**Exercise directions**
Exact reproduction required: print each line of the material below.

**Records provided**
··········

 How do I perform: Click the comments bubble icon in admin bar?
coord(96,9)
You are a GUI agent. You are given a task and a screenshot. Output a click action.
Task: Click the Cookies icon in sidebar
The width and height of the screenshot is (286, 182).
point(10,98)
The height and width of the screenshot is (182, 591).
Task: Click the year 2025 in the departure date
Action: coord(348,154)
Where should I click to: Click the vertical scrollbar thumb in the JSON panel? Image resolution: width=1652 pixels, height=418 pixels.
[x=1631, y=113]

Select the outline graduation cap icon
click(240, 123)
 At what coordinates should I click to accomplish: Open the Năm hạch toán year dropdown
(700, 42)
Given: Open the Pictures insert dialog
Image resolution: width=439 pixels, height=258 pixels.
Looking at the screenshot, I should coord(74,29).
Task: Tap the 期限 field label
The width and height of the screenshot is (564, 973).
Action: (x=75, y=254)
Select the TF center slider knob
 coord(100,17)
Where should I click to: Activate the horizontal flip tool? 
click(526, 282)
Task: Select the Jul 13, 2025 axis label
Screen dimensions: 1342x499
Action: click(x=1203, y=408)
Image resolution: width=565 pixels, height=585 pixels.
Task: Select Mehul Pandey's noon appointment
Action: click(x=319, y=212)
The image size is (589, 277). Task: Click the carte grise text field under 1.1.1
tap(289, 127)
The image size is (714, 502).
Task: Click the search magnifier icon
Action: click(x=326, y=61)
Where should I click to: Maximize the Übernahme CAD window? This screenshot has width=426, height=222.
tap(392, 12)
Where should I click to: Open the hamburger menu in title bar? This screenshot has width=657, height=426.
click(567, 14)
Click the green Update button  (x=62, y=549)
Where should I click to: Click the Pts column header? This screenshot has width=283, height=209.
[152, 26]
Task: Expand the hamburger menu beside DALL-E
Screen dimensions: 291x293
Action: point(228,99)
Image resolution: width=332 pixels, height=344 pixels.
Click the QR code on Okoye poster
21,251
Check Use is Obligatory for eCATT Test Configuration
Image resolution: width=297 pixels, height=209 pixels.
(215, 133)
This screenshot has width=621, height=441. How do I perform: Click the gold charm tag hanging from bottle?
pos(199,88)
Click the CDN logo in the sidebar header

··········

**Task output**
 How do I perform: Click the comments bubble icon in admin bar?
coord(96,9)
You are a GUI agent. You are given a task and a screenshot. Output a click action.
Task: Click the Cookies icon in sidebar
The width and height of the screenshot is (286, 182).
point(10,98)
The height and width of the screenshot is (182, 591).
Task: Click the year 2025 in the departure date
Action: coord(348,154)
Where should I click to: Click the vertical scrollbar thumb in the JSON panel? Image resolution: width=1652 pixels, height=418 pixels.
[x=1631, y=113]

Select the outline graduation cap icon
click(240, 123)
 At what coordinates should I click to accomplish: Open the Năm hạch toán year dropdown
(700, 42)
Given: Open the Pictures insert dialog
Image resolution: width=439 pixels, height=258 pixels.
Looking at the screenshot, I should coord(74,29).
Task: Tap the 期限 field label
The width and height of the screenshot is (564, 973).
Action: (x=75, y=254)
Select the TF center slider knob
 coord(100,17)
Where should I click to: Activate the horizontal flip tool? 
click(526, 282)
Task: Select the Jul 13, 2025 axis label
Screen dimensions: 1342x499
Action: click(x=1203, y=408)
Image resolution: width=565 pixels, height=585 pixels.
Task: Select Mehul Pandey's noon appointment
Action: click(x=319, y=212)
The image size is (589, 277). Task: Click the carte grise text field under 1.1.1
tap(289, 127)
The image size is (714, 502).
Task: Click the search magnifier icon
Action: click(x=326, y=61)
Where should I click to: Maximize the Übernahme CAD window? This screenshot has width=426, height=222.
tap(392, 12)
Where should I click to: Open the hamburger menu in title bar? This screenshot has width=657, height=426.
click(567, 14)
Click the green Update button  (x=62, y=549)
Where should I click to: Click the Pts column header? This screenshot has width=283, height=209.
[152, 26]
Task: Expand the hamburger menu beside DALL-E
Screen dimensions: 291x293
Action: point(228,99)
Image resolution: width=332 pixels, height=344 pixels.
Click the QR code on Okoye poster
21,251
Check Use is Obligatory for eCATT Test Configuration
Image resolution: width=297 pixels, height=209 pixels.
(215, 133)
This screenshot has width=621, height=441. How do I perform: Click the gold charm tag hanging from bottle?
pos(199,88)
Click the CDN logo in the sidebar header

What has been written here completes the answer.